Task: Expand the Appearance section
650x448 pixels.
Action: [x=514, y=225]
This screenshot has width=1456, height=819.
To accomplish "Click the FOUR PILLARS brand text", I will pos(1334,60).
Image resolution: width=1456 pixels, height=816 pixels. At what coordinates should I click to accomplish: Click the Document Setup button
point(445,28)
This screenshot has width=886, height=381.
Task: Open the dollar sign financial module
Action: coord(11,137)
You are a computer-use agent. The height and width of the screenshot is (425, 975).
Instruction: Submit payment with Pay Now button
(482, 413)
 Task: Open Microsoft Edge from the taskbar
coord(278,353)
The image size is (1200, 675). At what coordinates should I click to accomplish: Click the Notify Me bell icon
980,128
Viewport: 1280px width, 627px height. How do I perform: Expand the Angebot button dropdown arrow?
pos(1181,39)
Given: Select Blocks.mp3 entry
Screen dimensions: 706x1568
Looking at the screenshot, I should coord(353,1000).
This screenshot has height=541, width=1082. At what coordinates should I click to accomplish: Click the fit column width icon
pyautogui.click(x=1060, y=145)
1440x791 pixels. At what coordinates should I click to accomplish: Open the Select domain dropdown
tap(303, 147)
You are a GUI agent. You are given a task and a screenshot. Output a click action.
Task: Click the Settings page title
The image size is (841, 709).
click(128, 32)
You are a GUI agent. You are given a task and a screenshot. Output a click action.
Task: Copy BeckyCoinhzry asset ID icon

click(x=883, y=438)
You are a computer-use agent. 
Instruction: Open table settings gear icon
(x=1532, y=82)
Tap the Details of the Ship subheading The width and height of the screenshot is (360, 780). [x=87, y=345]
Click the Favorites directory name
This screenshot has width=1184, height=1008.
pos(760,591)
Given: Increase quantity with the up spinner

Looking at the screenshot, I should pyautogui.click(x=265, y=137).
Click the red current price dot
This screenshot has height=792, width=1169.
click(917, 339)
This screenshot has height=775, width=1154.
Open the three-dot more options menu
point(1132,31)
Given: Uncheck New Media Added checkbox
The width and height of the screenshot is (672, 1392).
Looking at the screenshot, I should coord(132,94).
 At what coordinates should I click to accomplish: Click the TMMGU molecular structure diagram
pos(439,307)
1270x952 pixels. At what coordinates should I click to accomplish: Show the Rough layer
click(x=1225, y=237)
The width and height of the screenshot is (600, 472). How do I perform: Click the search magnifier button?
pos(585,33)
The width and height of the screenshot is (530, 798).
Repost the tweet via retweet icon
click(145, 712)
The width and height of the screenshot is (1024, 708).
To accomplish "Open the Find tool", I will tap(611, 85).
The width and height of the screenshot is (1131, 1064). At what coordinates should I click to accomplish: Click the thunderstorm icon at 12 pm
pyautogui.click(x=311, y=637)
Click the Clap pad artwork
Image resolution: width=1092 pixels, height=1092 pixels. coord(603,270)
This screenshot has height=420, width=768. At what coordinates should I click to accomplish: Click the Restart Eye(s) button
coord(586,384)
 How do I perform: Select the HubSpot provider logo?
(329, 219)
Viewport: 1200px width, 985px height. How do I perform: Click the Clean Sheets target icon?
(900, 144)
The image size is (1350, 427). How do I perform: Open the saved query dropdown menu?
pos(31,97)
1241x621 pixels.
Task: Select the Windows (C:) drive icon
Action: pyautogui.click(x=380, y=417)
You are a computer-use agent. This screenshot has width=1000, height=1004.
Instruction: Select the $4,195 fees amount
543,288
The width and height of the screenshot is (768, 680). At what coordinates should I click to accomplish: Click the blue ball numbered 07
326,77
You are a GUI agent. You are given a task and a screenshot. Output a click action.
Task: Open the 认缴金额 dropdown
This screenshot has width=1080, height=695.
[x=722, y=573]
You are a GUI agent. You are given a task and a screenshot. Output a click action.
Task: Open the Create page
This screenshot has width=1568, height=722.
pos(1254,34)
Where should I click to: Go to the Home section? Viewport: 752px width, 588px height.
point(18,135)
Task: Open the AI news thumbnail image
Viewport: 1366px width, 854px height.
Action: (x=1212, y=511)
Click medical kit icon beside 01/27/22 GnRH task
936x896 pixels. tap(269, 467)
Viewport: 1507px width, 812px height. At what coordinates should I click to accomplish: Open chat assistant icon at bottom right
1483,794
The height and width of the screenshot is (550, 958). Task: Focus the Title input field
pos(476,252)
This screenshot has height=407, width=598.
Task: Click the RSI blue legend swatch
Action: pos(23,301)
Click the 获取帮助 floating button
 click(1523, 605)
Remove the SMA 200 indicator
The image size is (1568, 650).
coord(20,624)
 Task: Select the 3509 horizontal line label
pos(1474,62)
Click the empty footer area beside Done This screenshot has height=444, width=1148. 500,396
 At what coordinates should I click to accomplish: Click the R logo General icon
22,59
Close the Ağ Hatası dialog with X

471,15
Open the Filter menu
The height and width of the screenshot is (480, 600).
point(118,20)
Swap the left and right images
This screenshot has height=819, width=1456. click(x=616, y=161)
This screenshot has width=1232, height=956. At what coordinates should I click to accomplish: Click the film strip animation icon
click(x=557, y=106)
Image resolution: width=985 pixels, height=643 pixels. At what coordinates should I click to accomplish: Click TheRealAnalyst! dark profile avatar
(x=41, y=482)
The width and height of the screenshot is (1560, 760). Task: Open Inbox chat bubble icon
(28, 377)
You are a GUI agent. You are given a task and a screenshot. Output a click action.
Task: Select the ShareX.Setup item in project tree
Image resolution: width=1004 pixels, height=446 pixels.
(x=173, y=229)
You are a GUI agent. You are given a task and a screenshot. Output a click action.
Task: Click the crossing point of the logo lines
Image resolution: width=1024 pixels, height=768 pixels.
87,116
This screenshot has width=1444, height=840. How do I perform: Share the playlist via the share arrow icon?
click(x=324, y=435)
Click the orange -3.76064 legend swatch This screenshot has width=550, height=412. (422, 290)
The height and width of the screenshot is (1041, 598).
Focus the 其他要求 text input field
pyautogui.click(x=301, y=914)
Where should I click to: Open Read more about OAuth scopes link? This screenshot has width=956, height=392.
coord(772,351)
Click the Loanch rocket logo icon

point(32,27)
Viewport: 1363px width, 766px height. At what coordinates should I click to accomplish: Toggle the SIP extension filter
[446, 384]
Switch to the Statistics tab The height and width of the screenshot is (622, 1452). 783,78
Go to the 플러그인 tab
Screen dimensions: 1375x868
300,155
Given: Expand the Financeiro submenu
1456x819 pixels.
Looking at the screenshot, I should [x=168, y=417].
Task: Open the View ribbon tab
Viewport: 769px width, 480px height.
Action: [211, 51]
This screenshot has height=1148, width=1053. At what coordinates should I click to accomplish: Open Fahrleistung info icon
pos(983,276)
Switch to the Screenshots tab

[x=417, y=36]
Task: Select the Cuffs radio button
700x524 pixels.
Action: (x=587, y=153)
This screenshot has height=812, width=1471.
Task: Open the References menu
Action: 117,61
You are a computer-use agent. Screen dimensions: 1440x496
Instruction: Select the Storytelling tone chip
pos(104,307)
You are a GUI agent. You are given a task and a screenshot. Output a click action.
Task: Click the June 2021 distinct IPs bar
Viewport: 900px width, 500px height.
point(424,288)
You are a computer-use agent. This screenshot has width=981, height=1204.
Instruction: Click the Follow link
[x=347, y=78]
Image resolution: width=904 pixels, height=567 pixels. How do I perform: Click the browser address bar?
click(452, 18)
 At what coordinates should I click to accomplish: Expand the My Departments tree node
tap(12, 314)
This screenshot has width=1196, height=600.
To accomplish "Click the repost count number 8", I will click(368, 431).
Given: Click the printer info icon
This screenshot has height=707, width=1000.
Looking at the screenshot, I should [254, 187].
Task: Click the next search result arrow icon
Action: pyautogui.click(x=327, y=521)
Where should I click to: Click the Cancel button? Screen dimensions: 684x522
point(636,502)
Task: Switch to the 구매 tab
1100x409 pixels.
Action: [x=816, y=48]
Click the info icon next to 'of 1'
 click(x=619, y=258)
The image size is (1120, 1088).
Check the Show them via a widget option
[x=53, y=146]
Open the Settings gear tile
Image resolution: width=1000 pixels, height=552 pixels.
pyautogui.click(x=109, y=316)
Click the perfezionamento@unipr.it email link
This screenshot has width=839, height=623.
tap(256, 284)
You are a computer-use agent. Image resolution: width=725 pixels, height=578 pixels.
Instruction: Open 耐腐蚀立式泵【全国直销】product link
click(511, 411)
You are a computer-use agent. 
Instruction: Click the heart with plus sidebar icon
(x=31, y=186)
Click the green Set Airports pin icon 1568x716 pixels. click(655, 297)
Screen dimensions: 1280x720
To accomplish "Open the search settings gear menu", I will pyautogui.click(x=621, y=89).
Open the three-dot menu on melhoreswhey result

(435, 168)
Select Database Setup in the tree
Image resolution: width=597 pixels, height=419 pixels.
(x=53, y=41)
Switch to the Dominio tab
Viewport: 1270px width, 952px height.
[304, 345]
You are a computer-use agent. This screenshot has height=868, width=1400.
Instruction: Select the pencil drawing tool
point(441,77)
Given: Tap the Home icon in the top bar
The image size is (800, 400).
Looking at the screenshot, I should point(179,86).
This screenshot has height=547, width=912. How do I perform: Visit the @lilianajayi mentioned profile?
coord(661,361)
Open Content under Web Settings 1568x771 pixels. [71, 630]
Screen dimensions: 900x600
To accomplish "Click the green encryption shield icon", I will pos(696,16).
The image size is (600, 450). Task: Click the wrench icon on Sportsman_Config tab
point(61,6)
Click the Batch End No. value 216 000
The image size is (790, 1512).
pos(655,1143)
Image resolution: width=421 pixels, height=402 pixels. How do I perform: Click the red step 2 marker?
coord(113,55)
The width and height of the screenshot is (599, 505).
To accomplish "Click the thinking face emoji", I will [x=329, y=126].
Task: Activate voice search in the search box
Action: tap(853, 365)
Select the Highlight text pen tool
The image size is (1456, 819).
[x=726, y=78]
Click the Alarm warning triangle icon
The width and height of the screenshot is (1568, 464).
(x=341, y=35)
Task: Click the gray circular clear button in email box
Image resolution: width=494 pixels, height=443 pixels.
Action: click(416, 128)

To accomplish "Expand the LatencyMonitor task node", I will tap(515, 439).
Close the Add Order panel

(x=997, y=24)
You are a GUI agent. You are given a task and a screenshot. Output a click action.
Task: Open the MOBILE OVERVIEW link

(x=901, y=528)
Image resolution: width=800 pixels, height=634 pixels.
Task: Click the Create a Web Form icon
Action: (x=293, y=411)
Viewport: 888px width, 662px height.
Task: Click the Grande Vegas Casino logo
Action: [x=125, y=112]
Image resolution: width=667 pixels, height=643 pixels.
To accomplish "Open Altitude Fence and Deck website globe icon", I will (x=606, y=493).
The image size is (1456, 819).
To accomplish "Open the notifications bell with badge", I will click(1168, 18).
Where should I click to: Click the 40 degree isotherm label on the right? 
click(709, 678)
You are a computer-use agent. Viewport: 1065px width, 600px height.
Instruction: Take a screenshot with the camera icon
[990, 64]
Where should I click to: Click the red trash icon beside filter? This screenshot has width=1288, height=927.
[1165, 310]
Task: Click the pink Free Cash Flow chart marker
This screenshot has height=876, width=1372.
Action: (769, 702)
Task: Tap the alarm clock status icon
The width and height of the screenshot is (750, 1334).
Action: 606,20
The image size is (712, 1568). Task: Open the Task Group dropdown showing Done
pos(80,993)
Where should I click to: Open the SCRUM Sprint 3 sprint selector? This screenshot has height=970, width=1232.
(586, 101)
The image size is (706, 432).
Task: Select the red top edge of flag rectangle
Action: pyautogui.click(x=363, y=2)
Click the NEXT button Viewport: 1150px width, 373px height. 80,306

##########

§ Directions for this task
Rewrite only the lines of the records starting at the one containing "This screenshot has height=547, width=912." and ending at the one containing "I will pos(696,16).", replacing "green" with "blue" and leaving everything else as it is.

§ Problem solution
This screenshot has height=547, width=912. How do I perform: Visit the @lilianajayi mentioned profile?
coord(661,361)
Open Content under Web Settings 1568x771 pixels. [71, 630]
Screen dimensions: 900x600
To accomplish "Click the blue encryption shield icon", I will pos(696,16).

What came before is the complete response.